The Kentucky Books for Patients Project would also like to thank The Jazz Factory for a wonderful evening, and also, for five great years of music and memories. We're sad to see you go.

Friday, October 26, 2007

Healing discovery: Poetry soothes a vulnerable soul

by Bob Hill, The Courier-Journal; Louisville, KY. Saturday, March 1, 2008.

It was a cancer patient's screams, followed by the soothing music of poetry, that led Clint Morehead to his plan.

About 15 months ago, he was a third-year medical student at University Hospital when a woman with breast cancer was brought in on a stretcher, her pain medicine ineffective, her screams, her cries for help, echoing down the halls.

Morehead, 26, was asked to talk to the woman, determine what pain medicine she had been using. To his surprise she recognized him; they had spoken briefly three weeks earlier; they had talked about a remote-control morphine pump she had been using to ease her agony.

They spoke a second time -- and then Morehead had to leave her to talk to doctors.

"I felt kind of ashamed afterward for not doing anything faster," he said, "but I really didn't know what to do."

That night his mother, Maureen Morehead, a Louisville teacher and poet, invited him to join her at a reading by W. S. Merwin, a Pulitzer Prize-winning poet whose writings on the Vietnam War, mythological themes and the natural world have spanned 40 years.

"It was really comforting to listen," said Morehead. "He had a deep, soothing voice … he had a tone that's unique to poetry."

Morehead understood the power of the perfect word. He was a writer at Manual High School and at Bellarmine University. He is keeping a journal of his years in medical school that he will transform into a book of essays: "I am very interested in the interplay between spirituality and medicine."

As Merwin read his poetry, Morehead thought about the effect it had on him. He bought one of Merwin's books hoping to read it to the cancer patient. He thought about what she -- and others -- were going through. Each patient had a story to tell; an uncertain amount of time to tell it; he wanted to listen.

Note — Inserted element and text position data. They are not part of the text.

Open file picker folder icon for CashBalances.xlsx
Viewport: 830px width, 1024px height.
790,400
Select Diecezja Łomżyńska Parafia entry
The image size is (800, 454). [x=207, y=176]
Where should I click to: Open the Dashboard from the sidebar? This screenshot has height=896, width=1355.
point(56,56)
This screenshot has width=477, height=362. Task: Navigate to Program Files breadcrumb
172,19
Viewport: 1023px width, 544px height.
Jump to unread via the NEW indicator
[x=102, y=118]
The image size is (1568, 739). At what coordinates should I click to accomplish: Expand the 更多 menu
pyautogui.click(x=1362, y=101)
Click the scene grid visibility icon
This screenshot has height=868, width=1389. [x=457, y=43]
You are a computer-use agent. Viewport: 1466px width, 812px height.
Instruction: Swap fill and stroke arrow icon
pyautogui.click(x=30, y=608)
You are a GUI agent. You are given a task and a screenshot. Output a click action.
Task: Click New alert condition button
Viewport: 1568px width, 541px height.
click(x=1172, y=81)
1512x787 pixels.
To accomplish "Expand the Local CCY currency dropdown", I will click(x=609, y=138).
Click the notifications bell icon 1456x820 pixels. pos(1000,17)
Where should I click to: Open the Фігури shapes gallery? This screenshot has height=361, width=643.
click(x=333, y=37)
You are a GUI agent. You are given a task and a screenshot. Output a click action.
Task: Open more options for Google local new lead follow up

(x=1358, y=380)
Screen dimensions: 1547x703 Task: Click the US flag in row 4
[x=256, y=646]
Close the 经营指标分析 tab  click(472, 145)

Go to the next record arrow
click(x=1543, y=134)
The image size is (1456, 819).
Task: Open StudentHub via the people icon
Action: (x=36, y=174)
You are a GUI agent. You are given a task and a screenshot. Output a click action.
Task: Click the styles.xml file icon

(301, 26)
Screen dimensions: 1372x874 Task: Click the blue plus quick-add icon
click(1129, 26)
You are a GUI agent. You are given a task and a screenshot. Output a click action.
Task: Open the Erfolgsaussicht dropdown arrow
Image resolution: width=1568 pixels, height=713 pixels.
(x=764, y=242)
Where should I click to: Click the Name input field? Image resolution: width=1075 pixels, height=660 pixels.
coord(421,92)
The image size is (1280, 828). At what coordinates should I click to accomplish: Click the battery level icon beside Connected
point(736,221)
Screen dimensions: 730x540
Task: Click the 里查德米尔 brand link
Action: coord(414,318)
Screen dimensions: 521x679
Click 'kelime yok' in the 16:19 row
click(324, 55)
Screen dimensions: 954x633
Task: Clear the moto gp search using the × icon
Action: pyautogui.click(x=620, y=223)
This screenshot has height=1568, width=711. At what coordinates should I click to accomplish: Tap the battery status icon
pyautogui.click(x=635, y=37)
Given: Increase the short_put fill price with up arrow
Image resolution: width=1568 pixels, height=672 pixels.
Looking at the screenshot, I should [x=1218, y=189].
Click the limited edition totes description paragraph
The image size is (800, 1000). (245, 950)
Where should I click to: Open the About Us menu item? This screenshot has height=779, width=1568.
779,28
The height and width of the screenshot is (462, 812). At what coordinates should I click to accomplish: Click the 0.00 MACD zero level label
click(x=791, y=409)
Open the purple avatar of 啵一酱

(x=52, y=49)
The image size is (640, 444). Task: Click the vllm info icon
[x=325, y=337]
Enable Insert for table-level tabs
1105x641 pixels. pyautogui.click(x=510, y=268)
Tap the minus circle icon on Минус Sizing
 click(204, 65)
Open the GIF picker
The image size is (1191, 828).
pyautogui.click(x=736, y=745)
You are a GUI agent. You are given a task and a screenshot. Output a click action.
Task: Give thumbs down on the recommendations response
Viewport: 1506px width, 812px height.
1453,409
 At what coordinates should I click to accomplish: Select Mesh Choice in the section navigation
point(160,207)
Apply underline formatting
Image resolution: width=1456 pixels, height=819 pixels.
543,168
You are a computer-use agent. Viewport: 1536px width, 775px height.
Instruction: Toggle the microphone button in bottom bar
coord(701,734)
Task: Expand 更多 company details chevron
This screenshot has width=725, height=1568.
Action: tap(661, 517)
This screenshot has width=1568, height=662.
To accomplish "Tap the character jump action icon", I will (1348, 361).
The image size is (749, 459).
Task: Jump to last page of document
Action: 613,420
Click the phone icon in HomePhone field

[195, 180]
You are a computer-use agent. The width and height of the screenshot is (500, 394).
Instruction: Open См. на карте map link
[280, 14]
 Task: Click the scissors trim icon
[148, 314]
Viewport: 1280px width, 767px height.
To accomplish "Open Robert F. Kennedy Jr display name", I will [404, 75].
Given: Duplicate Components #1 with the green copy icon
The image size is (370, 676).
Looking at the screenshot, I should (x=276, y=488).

"You're really dealing with a patient as a patient, a soul, and that inspires me," he said.

"You're dealing with them as a complete person, a person who, having been faced with their diagnosis, is extremely vulnerable … and as they tell their story it's making them better. …"

Morehead took Merwin's book of poetry to the patient hoping to read her the funny lines; the poem about a dog. He never got the chance; her room was filled with family and friends saying their goodbyes.

But his plan grew from there -- the Kentucky Books for Patients Project. He would collect the best new or gently used books of poetry, essays, short stories and literature by the best Kentucky writers.

He picked them because they spoke to home, time and place. Writers like Harriet Arnow, Bobbie Ann Mason, Jesse Stuart, Jim Wayne Miller, Thomas Merton, James Still, Robert Penn Warren, Wendell Berry and Sena Jeter Naslund -- among so many others.

He's also collecting works of more broad-based contemporary writers such as those with Spalding University's Master of Fine Arts in Writing Program.

Morehead would distribute the books to hospitals and cancer clinics across Kentucky. Patients in early treatment could read them or, better yet, have a loved one read to them -- a more tactile, intimate experience than books on tape.

If you have Kentucky classics taking up space, please contact Morehead at kybooksforpatients.blogspot.com. Or bring them to Louisville's Jazz Factory on Thursday, March 13, where a dozen Kentucky books-for-patients authors will be reading, beginning at 7:30 p.m.

We all know people dealing with cancer. We're just not always sure how to help.